▸ Selected extract:
========================================
And now, here's the joke: "Most gay men have nothing but memories of their first boyfriend, 20 years ago. But I still have the CAT he brought home."
Josie, my beloved cat, has been my constant companion for the past 20 years. She's seen me through some of the darkest periods of my life, and I can't remember a time when she didn't go to sleep at my side - even when I treated her badly. She was a mean cat. Until the last few years, she hated almost everyone. And she often hated me - her owner, the man who bought her catnip toys and gave her Fancy Feast for the last two decades. I often reminded her of this very fact whenever she swatted my feet because I opened a flavor she didn't like…or just glared at me when I entered the room, as if to say: "Oh…it's YOU."
Josie inspired the opening sentence to Goodbye to Beekman Place, and she appears within the story, inside Janeane Lavinski's apartment. She's the "face" of the elevator, the stylized logo of Radio World. She also represents the metaphor of "a cat's many lives," and the reader sees her eyes within Frankie's own - when his human eyes change into cat's-eyes-slits, after a stiff whiskey & Coke. I loved that little bitch. And I genuinely felt grief tonight, when I had to put her down.
========================================
▸ Entries shown:
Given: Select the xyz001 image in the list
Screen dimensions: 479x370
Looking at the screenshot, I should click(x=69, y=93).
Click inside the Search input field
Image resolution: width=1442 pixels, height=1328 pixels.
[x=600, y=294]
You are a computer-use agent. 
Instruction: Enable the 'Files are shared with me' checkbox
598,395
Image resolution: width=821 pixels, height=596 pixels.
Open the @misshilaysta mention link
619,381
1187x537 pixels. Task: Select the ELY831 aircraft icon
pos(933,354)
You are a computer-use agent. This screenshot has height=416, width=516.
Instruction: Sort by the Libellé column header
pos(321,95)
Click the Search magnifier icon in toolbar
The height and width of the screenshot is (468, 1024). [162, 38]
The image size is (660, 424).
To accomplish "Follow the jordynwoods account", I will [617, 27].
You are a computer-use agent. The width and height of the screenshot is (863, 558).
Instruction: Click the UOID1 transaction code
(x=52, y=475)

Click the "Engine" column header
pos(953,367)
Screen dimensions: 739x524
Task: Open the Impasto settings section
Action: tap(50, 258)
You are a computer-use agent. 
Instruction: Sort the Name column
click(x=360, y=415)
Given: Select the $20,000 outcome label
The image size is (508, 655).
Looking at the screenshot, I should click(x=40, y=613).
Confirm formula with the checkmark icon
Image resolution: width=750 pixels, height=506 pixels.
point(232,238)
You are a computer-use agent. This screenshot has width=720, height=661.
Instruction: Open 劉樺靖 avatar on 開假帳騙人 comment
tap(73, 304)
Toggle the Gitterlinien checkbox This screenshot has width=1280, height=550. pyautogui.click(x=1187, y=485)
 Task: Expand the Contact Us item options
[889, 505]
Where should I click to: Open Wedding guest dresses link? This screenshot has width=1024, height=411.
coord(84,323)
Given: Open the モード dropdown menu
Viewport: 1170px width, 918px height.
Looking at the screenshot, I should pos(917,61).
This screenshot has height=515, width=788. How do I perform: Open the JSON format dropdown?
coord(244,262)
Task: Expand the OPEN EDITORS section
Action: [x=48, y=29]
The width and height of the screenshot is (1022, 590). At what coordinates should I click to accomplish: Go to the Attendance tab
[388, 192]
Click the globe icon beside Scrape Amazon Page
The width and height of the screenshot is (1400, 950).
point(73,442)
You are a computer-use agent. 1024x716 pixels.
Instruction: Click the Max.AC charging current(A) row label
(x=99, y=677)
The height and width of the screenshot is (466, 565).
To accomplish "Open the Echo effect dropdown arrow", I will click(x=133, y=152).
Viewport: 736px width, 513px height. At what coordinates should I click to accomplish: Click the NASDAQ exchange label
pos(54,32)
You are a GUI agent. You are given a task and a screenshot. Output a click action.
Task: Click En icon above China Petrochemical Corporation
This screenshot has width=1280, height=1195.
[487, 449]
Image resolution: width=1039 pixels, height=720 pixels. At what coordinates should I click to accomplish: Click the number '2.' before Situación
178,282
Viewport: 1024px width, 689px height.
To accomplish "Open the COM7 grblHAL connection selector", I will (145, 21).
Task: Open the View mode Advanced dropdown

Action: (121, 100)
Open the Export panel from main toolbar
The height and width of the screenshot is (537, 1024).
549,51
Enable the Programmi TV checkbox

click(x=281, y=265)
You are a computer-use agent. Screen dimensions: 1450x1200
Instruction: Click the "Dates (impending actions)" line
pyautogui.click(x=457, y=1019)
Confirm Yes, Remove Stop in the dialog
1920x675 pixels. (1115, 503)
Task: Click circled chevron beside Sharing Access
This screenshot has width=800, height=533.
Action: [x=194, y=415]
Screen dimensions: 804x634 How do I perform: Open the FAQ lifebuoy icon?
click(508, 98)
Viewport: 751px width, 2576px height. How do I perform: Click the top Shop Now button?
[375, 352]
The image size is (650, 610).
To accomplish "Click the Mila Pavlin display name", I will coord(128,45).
========================================
▸ Your assignment: Please copy the piece about Josie the cat starting at "Josie inspired the" and ending at "put her down.", altering "whiskey" to "bourbon". The entries were taken from a separate source.

▸ Solution to this task:
Josie inspired the opening sentence to Goodbye to Beekman Place, and she appears within the story, inside Janeane Lavinski's apartment. She's the "face" of the elevator, the stylized logo of Radio World. She also represents the metaphor of "a cat's many lives," and the reader sees her eyes within Frankie's own - when his human eyes change into cat's-eyes-slits, after a stiff bourbon & Coke. I loved that little bitch. And I genuinely felt grief tonight, when I had to put her down.